#### SOURCE MATERIAL:
━━━━━━

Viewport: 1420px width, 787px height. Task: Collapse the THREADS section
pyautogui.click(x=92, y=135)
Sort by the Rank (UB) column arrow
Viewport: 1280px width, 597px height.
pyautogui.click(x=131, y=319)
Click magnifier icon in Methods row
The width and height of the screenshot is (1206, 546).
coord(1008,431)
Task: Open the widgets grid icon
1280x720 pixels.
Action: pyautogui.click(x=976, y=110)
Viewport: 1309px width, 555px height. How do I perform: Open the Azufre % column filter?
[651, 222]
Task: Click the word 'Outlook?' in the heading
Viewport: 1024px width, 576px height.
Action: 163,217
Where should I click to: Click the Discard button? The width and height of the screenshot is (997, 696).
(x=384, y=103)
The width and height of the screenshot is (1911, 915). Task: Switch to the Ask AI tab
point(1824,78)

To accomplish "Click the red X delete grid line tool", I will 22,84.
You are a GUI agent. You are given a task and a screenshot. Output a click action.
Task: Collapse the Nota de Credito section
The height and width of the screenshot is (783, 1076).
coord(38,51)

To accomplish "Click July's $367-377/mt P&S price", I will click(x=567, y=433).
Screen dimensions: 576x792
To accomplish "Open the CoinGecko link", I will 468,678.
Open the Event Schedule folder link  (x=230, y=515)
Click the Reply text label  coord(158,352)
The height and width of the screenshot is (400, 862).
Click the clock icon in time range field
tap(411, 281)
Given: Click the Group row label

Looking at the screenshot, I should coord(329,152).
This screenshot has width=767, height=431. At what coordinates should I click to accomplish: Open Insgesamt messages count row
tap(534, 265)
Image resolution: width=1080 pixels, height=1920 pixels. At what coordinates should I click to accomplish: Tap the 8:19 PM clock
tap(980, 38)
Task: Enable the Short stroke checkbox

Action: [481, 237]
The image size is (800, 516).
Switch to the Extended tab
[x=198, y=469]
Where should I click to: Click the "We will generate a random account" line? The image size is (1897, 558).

━━━━━━

#### INSTRUCTIONS TO FOLLOW:
Output all entries again exactly; no line may be altered.

#### RESPONSE TO THIS EXERCISE:
Viewport: 1420px width, 787px height. Task: Collapse the THREADS section
pyautogui.click(x=92, y=135)
Sort by the Rank (UB) column arrow
Viewport: 1280px width, 597px height.
pyautogui.click(x=131, y=319)
Click magnifier icon in Methods row
The width and height of the screenshot is (1206, 546).
coord(1008,431)
Task: Open the widgets grid icon
1280x720 pixels.
Action: pyautogui.click(x=976, y=110)
Viewport: 1309px width, 555px height. How do I perform: Open the Azufre % column filter?
[651, 222]
Task: Click the word 'Outlook?' in the heading
Viewport: 1024px width, 576px height.
Action: 163,217
Where should I click to: Click the Discard button? The width and height of the screenshot is (997, 696).
(x=384, y=103)
The width and height of the screenshot is (1911, 915). Task: Switch to the Ask AI tab
point(1824,78)

To accomplish "Click the red X delete grid line tool", I will 22,84.
You are a GUI agent. You are given a task and a screenshot. Output a click action.
Task: Collapse the Nota de Credito section
The height and width of the screenshot is (783, 1076).
coord(38,51)

To accomplish "Click July's $367-377/mt P&S price", I will click(x=567, y=433).
Screen dimensions: 576x792
To accomplish "Open the CoinGecko link", I will 468,678.
Open the Event Schedule folder link  (x=230, y=515)
Click the Reply text label  coord(158,352)
The height and width of the screenshot is (400, 862).
Click the clock icon in time range field
tap(411, 281)
Given: Click the Group row label

Looking at the screenshot, I should coord(329,152).
This screenshot has width=767, height=431. At what coordinates should I click to accomplish: Open Insgesamt messages count row
tap(534, 265)
Image resolution: width=1080 pixels, height=1920 pixels. At what coordinates should I click to accomplish: Tap the 8:19 PM clock
tap(980, 38)
Task: Enable the Short stroke checkbox

Action: [481, 237]
The image size is (800, 516).
Switch to the Extended tab
[x=198, y=469]
Where should I click to: Click the "We will generate a random account" line? The image size is (1897, 558).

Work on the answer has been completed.